Can you describe this process of starting with a specific goal of getting health professionals back into employment and seeing success from that?
I’d previously worked with the Hospital Trust for a number years exploring different ways of helping the Trust improve quality of life in the neighbourhoods that the Trust served. We attempted to do this through the traditional approach of developing a broad ranging strategy that covered all the usual topics and issues – i.e. education, employment, housing, environment etc. Yet, despite the full support of the Trust, it went nowhere largely because having such a broad strategy spread our resources too thinly and diluted the impact we might be having.

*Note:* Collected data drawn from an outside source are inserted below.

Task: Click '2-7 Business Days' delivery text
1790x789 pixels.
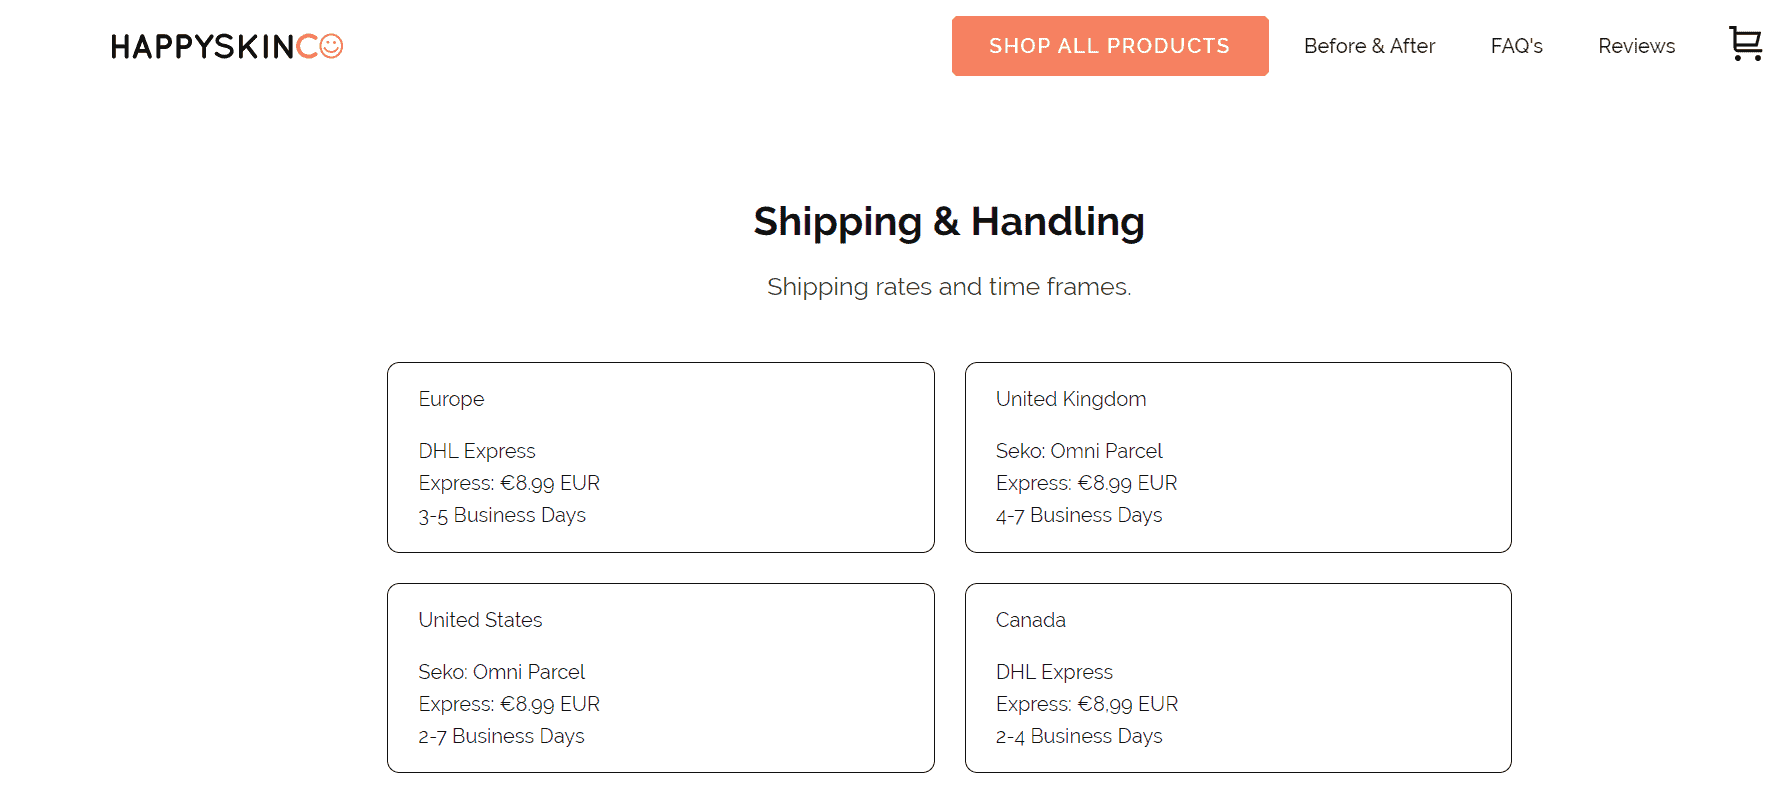Action: [501, 736]
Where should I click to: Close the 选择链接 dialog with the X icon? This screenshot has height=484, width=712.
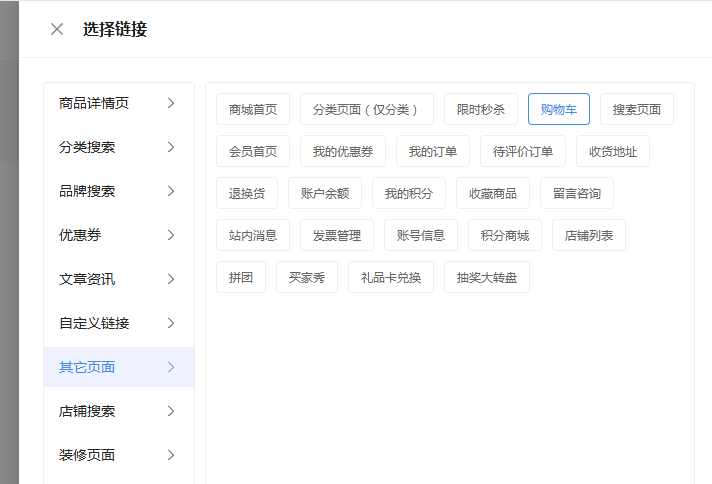click(57, 29)
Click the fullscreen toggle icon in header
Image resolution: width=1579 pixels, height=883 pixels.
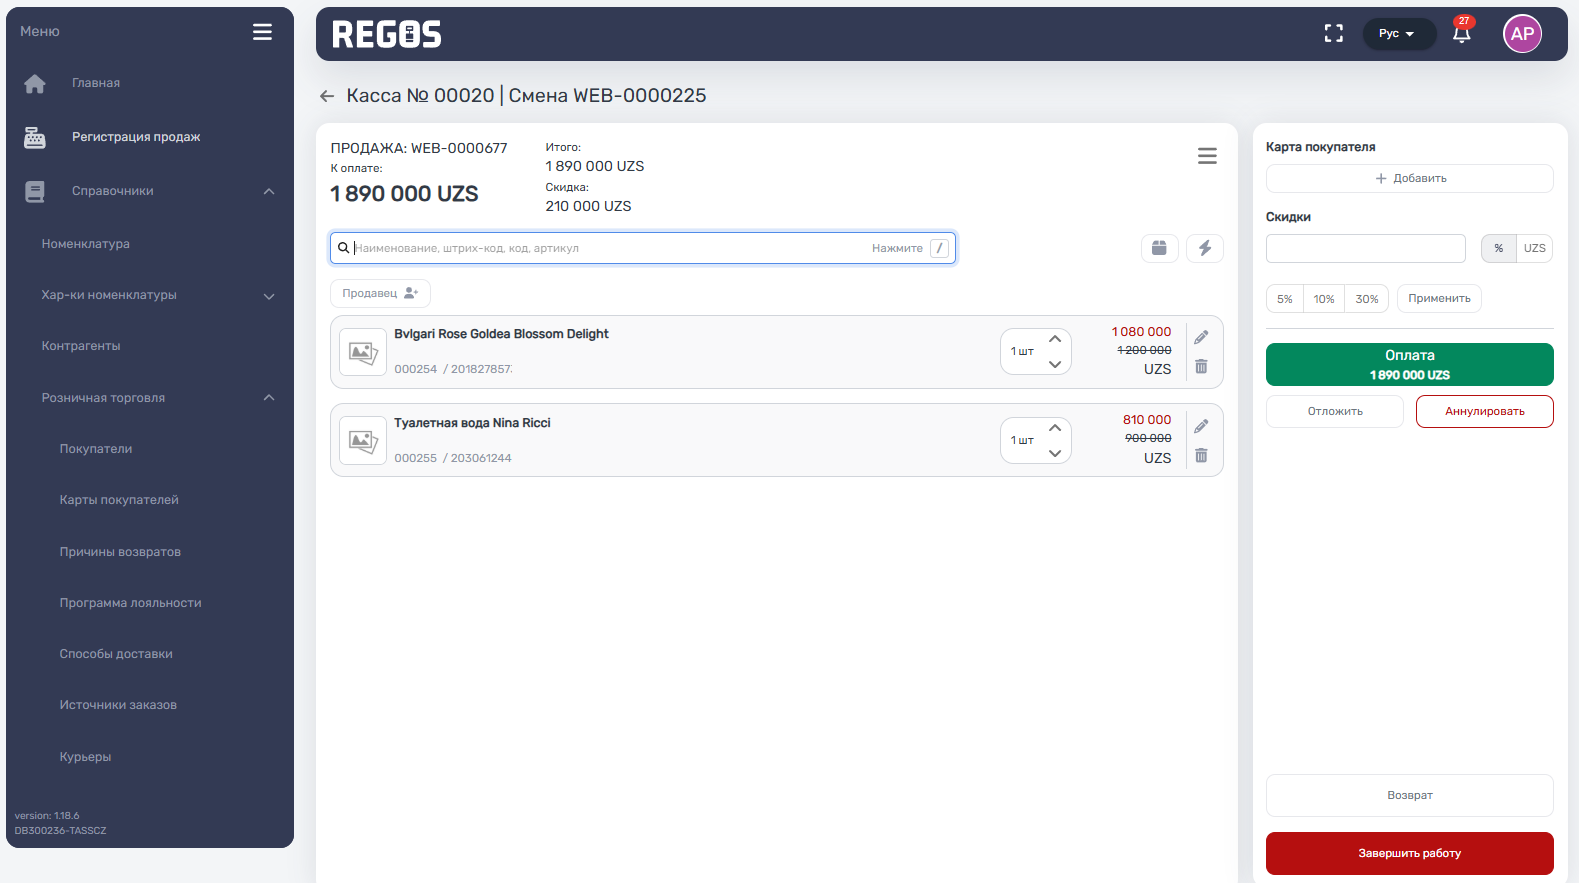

While we were doing this, a group of students from the Planning Masters at UoB were studying the same neighbourhoods looking for specific projects/opportunities for ‘unlocking local assets’ and they identified the untapped potential of people living in the community with overseas health qualifications. So when USE-IT! was being designed we decided to pursue this ‘specific goal for delivering the skills matching objective. We did this because not only because of the student’s findings but also because the Trust, like all NHS institutions, has a chronic problem in recruiting and retaining qualified staff and we felt that matching USE-IT! with a specific hospital priority would increase the chance of making an impact.
At what point did you realise that this approach was working and you could build on it in different ways, and how did you take that next step?
Realisation that the approach was working came when over 100 residents with overseas health qualifications signed up to the programme in the first twelve months – and this without us having to do very much. The reason it worked so quickly was because the specialist organisations we needed to spread the word about USE-IT! and then support people through to the hospital already existed. All we had needed to do was build those organisations into a partnership/pathway. The next step was to then explain this process to the Hospital Trust’s Board of Trustees and Senior Management team to get their buy-in and support for trying this model with other priority groups.
How might you imagine this funding and support structure might be applied in other sectors and industries?
The idea of ‘inclusive growth’, i.e. making sure all elements of society benefit from economic opportunity, is now well established and the potential benefits well understood. However, the actual mechanism for achieving it is still beyond the experience of many sectors and industries even if they are fully signed up to the principals. With USE-IT! we have demonstrated that there is a low cost and sustainable way of sourcing employment opportunities in high -need communities as long as sectors/industries are prepared to work in genuine partnership with specialist community-based organisations.